Furthermore, the first and second output control modes can be switched interactively with reference to the display screen of the NC laser device. It has good operability and can easily handle various types of machining.

Claims

The scope of the claims '

1. In the laser output control method of the NC laser device in which the numerical controller (CNC) and the gas laser oscillator are combined,

A first output control mode and a second output control mode are provided.In the first output control mode, a laser output path to the outside is cut off before processing is started, a laser is preliminarily oscillated, and a temperature is detected. The temperature of the inner wall of the discharge tube is stabilized by detecting the laser gas temperature with a heater, comparing the temperature with the set temperature, controlling the laser output so that the laser gas temperature rises to the set temperature, and controlling the temperature of the laser gas temperature. After the processing command is input, the laser output path is opened, the laser output path is opened, and the laser oscillates at a predetermined output commanded by the processing command.

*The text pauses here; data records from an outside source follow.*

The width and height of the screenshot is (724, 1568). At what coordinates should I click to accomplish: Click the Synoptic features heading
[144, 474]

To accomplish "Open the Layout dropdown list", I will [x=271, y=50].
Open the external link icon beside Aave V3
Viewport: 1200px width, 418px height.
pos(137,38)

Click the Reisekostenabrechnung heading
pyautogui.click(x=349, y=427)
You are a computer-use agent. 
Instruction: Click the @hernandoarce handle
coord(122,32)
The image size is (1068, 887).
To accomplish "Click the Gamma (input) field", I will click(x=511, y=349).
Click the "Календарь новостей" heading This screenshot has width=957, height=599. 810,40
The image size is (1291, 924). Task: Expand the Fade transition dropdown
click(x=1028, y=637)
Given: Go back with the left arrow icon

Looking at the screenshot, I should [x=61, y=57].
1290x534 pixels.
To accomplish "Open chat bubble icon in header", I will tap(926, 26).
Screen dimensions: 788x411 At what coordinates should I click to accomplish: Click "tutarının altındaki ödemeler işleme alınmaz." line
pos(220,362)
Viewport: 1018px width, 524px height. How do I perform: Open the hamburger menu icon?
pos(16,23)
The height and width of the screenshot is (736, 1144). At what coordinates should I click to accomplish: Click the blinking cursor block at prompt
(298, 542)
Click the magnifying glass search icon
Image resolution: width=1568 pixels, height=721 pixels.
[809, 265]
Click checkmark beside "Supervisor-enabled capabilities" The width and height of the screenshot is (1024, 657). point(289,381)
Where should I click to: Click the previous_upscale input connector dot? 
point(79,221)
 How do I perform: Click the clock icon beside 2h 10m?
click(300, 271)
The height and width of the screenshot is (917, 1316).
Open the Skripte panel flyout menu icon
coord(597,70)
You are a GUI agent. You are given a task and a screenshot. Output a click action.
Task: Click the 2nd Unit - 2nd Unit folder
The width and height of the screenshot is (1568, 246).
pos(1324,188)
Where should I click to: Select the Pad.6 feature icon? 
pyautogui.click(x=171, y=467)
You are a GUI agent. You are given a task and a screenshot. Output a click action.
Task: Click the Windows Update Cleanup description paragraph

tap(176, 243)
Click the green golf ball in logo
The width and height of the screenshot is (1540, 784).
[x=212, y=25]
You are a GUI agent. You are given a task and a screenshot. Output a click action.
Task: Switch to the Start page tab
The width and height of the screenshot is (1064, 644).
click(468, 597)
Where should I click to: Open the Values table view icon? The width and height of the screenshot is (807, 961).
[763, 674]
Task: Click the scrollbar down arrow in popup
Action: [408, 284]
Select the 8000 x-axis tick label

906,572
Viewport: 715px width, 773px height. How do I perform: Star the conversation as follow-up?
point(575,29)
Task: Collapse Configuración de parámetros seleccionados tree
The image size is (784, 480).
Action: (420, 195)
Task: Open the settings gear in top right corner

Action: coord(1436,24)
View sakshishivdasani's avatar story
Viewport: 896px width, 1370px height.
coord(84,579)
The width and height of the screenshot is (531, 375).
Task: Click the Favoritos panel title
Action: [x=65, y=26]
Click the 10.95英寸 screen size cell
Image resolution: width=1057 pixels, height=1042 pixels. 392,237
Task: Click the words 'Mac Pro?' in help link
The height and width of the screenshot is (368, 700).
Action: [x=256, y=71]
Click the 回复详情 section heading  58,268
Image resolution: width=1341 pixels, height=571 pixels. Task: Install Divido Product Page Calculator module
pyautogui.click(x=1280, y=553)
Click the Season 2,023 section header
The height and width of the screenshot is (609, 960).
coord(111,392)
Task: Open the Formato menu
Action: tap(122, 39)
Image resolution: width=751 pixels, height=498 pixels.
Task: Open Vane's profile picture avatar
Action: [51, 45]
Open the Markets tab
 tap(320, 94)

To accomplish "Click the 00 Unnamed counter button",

In the second output control mode, the laser output path is not shut off, the preliminary oscillation and the temperature control are not performed, and after inputting a processing command, the laser output path is set to a base discharge state, the laser output path is opened, and the processing is performed. A laser output control method comprising: oscillating a laser at a predetermined output instructed by a command; and switching between the first output control mode and the second output control mode according to the command.

2. The laser output control method according to claim 1, wherein the switching of the output control mode is performed interactively with reference to a display screen of the NC laser device.

3. In the first output control mode, a patent is provided in which after the machining command is executed, a base discharge state is set, the laser output path is cut off, the preliminary oscillation is performed, and the temperature control is performed. The laser output control method according to claim 1.